シウシンを救い出す為に、救出時間「線香一本分」の間にインと共に冥界へ行く事となった。冥界の兵士達にインが剣で立ち向かうなか、シウシンを助け出す。しかし、黒山妖怪の強大な妖力によりインと魂を引き抜かれそうになる。そこへシウシンがインの剣を取り出して、黒山妖怪の頭部に突き刺す。その勢いで自分の服の胸部にしまっておいた金剛経が出て来て黒山妖怪に張り付き、妖力が弱まる。そしてツォイサンがインの剣で深く突き刺し、黒山妖怪は爆破し消失。
イン、シウシンと共に元の世界へ戻るが夜明け時だった。シウシンは朝日の光を浴びると骨壷に戻れなくないうえ、木の柱が倒れて来たのを押さえ朝日が差し込むのを必死に防いでいた。その為、シウシンの顔を見られないまま彼女に別れの言葉を告げた。振り返ると、既にシウシンは骨壷に戻っていた。
シウシンの「転生」を願いつつ骨壷を埋葬した後、インと共に虹のかかる道を背にしながら去って行った。
ニン・ツォイサン役を演じたレスリー・チャンは、1977年から歌手として活動を開始、シングル曲『風継続吹』(1983年、山口百恵『さよならの向う側』のカバー)や『Monica』(1985年、吉川晃司『モニカ』のカバー)が大ヒットし、以降多くのヒット曲を出す。俳優としても、映画『男たちの挽歌』シリーズ(1986~1987年)、『さらば、わが愛/覇王別姫』(1993年)、『夢翔る人/色情男女』(1996年)等、数多くの話題・ヒット作品に出演。2003年4月に死去。

シウシン(演:ジョイ・ウォン)

出典: i.pinimg.com

CV:島本須美、冨永みーな
蘭若寺に留まっている幽霊で、旅の途中で悪人に殺された後に骨が樹の下に埋められ、先年樹妖怪ロウロウによって骨が押さえられ、幽霊として操られて来た。
男を誘惑しては精気を吸い取り「ミイラ」にしているのも、ロウロウの命令によるもので、川で遭遇した道士ハーハウもその犠牲となった。
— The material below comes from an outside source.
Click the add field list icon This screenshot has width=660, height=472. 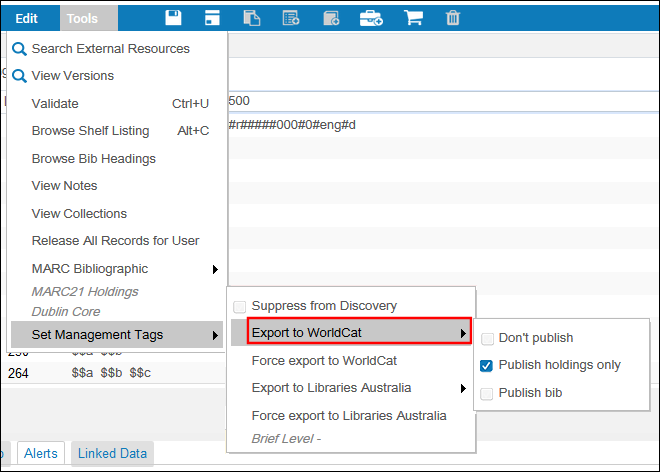(x=291, y=18)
続けて、蘭若寺にて泊まる場所を求めてやって来たツォイサンも狙い、誘惑を仕掛けるも、純粋かつどん臭いツォイサンはそれに乗らない。そこへインがやって来た事を感じ逃げ出すも、ツォイサンが追いかけて来る。ツォイサン何故逃げるかと聞くので、「悪人」に追われていると答える。その「悪人」は蘭若寺にいる「ヒゲの男」だとも言う。再び立ち上がり逃げ出そうとするが、事情を知らないツォイサンが、家まで送ると言い出し、それに対し家族が厳格だから駄目だと拒否する。ツォイサンは「悪人」を引き付けている間に逃げる様に言い、その場から別れて行った。しかしその際にインに自分の存在に気付かれ追いかけられるが、妖怪・ロウロウの妖術がインの追跡を止めた。またツォイサンに危険が及ぶと感じ、彼のもとへ「もう来ないで」と書いた置き手紙を沿えた。
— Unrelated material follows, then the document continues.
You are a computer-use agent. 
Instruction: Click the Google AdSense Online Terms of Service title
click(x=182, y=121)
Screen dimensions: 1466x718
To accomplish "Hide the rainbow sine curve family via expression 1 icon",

翌日夜に、ツォイサンが自分へ会いに再び蘭若寺へ来て、何故また来たのかと言いつつ険しい表情を見せる。間もなく妹・シウチンや自分達を操る妖怪・ロウロウがやって来たので、慌ててツォイサンを風呂桶の中に沈める。ロウロウには、ツォイサンに書いた置手紙の事がバレており、「自分を裏切った」としてロウロウから戒められる。更にロウロウより、三日後に黒山妖怪のもとへ嫁ぐ様に告げられる。その間、桶に隠れていたツォイサンがシウチンやロウロウに見つかりそうになった際は、衣を使ったりしてごまかす。ロウロウ達がいなくなると、ツォイサンを外へ連れ出し、ツォイサンに美女の絵を渡し、絵のモデルは自分であり、また三日後には黒山妖怪へ嫁ぐ事を告げる。それでも引き下がらないツォイサンへ「貧乏書生」「金目当てなのね」とあえて嫌われる様な言葉を発し、ツォイサンを帰らせた。
その後、自分の事を諦めきれなかったツォイサンが蘭若寺を訪れ再会する。この頃ツォイサンとの関係は親密となっていたものの、鈴の音が聞こえるとその場を去る。妹・シウチンを倒したインを「殺人犯」と勘違いしたツォイサンと共に逃亡、その途中で別れる。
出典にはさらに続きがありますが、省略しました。